In West Virginia’s coalfield counties, international migration numbers remain very small — the state has among the lowest rates of immigrant population in Appalachia. But the broader regional pattern is a reminder that demographic decline in rural America is not universal, and that understanding what draws new residents — from other states or other countries — to communities that are otherwise losing population is a question worth serious attention from economic development practitioners.
The regional context: West Virginia as the canary
Within the 60-county Central Appalachian region, West Virginia’s position is not just the worst in the current data. It is an indicator of where other states in the region are likely to be in a decade or two if the demographic forces now at work in the southern coalfields continue to compound.
Kentucky’s deep coal counties — Breathitt, Leslie, Harlan, Letcher — are declining at five-year rates of 7 to 9%, rates that would match McDowell County’s current pace within a generation.
Kentucky’s net domestic migration is still slightly positive across its 30 counties, a sign that some inflow is still occurring. But natural decrease is already dominant: 29 of 30 Kentucky coalfield counties recorded more deaths than births in the 2025 estimate year. West Virginia’s pattern — natural decrease compounded by domestic outmigration, running together across every county with no exceptions — is where Kentucky’s deep coal counties appear to be heading.
Virginia’s seven coalfield counties, losing 4% over five years, sit between Kentucky and West Virginia in severity. Buchanan County’s 9.1% five-year loss — from a 2020 population of 20,343 to an estimated 18,492 — begins to approach the pace of West Virginia’s worst performers. The University of Virginia’s Weldon Cooper Center projects Buchanan will lose an additional 48 percent of its current population by 2050.

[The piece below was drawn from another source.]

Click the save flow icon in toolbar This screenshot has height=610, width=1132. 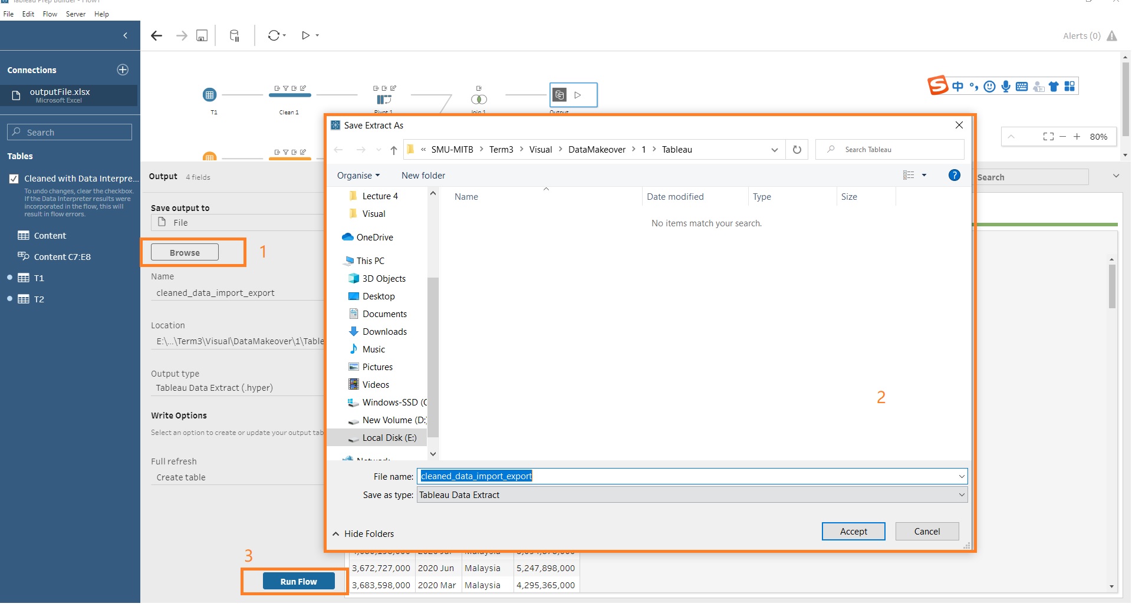pos(202,36)
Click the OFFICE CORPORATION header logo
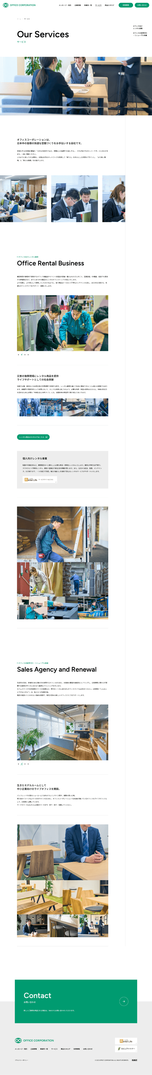Viewport: 152px width, 1075px height. pyautogui.click(x=19, y=5)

Across all 60 counties in the four-state region, the combined five-year loss is approximately 49,000 people, a decline of 2.9% from the 2020 census baseline. At that pace, the region reaches the 15 to 20% population loss that state university demographers projected for 2050 by roughly 2040. The models are not being outrun. They are being confirmed. And West Virginia is showing the rest of the region what confirmation looks like at full development.
What the numbers demand
West Virginia University’s Bureau of Business and Economic Research projected that McDowell County would lose roughly a third of its people by 2040. The Vintage 2025 data shows the county is already more than two-thirds of the way to that threshold, and the remaining distance will be covered in the next few years if the current rate holds. The WVU researchers were not wrong. They may have been optimistic.
The Appalachian Regional Commission was created in 1965 in part because of what was already happening in the West Virginia coalfields — the poverty, the outmigration, the collapse of communities built entirely around a single extractive industry. Sixty years later, the commission’s Central Appalachian sub-region is losing nearly 10,000 people a year, the federal programs that sustain what remains are under budget pressure in Washington, and the economic diversification that might have changed the trajectory was never achieved at the scale the region needed.
John Whisman, the ARC’s first states co-chair, famously said that the only way to help Appalachia was to “bribe the governors” — to make federal investment compelling enough that states would have to match it. West Virginia’s numbers suggest the bribery never reached the right scale. The question now is whether there is still time and political will to act at the scale the data demands — or whether McDowell County’s trajectory will simply become the template for the rest of the region, one county at a time.